The rise of Lenny

A warning for B2B media

The rise of Lenny

Today, I wrote about the remarkable success of Lenny Rachitsky as a harbinger of change coming to B2B media. Also, some addendums to my newsletter hustlers piece.


Newsletter hustlers (con’t)

I got a bunch of feedback on Tuesday’s newsletter about newsletter hustlers. Interestingly, some objected to being thought of as hustlers and others offended that their hustler status was in question. A few clarifications/amplifications:

  1. I screwed up a couple things. For some reason, despite doing a podcast with him, I misidentified 6am City COO Ryan Heafy as his partner Ryan Johnson. Sorry. Also, the Neuron newsletter founder isn’t a teenager; he has graduated from college. 
  2. A couple people wrote in about how male and white the newsletter hustler crowd is. I tend to skip over the demographics of these areas. It’s just not an area I have much to add rather than the business dynamics.
  3. I’m not critical of Substackers. Many are building great businesses on Substack, others who use it as a side hustle and still others who just use it like social media. Lenny Rachitsky and others have shown that Substack is a great business platform, even if the typical internet power laws exist.
  4. My viewpoint is biased by my background. I come from journalism. That means I’m always going to be biased to people who build a business around content rather than the reverse. But I’m also self-aware enough to know there are lots of ways to do things. I’m doing a podcast for next week with Adam Ryan, CEO of Workweek, who comes from a different point of view.
  5. There is a newsletter bubble, but there is a YouTube bubble, a podcast bubble and lots of bubbles. The beauty of the newsletter world is that it is an open protocol – maybe the successor to the open web? – that now has dead simple tools and platforms. That elimination of friction means a flood of newsletters. In the long run, this always washes out. Most will not stick with the habit and consistency required to build publications. 

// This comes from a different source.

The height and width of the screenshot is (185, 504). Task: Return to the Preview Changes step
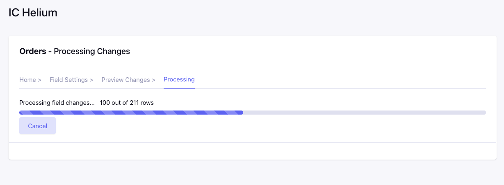coord(125,80)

For more feedback, send me an email by hitting reply or emailing bmorrissey@therebooting.com


The Lenny effect

This week, Lenny Rachitsky achieved a remarkable achievement: He crossed 1 million subscribers to his newsletter. Lenny, who has first name status in the Substack world, is noteworthy because he built a juggernaut not in politics or general business strategy but by focusing on product management. 

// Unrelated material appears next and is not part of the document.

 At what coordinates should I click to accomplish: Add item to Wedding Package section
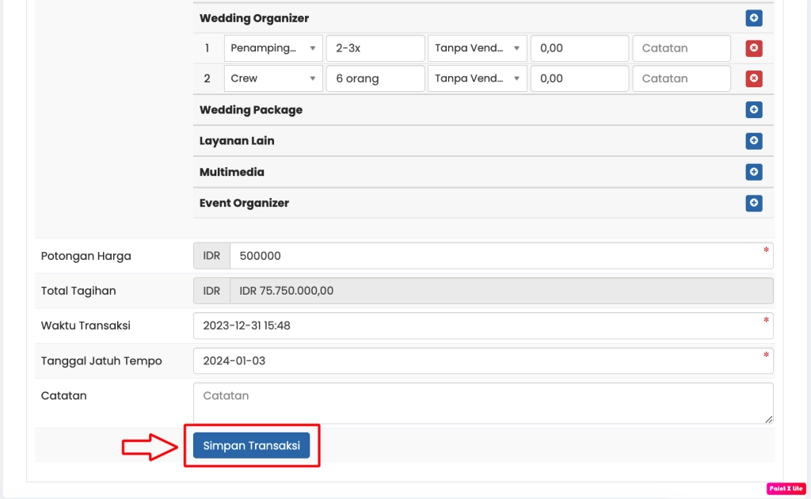(x=753, y=110)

He’s gone well beyond newsletters with a popular podcast that he says makes more money than his newsletter, a recruiting service and jobs board, and a one-day summit. His subscription now includes a product bundle with discounted access to various tools. He’s also an angel investor. There is no institutional publication that carries his level of influence in this area.

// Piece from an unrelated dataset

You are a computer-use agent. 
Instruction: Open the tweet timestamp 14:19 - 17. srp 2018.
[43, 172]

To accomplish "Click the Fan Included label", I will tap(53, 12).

And he’s done this with no full-time employees, relying instead on contractors and fractional help, an approach that’s become more popular as individuals look to build businesses without building typical companies. 

Lenny’s success is a warning to B2B media companies that have breathed a sign of relief that the “extinction event” visited on the consumer side of media has not reached them. B2B has long been insulated from the challenges of B2C. Distribution isn’t typically as reliant on search and social; business models aren’t built around ads; and B2B sectors typically have far less competition.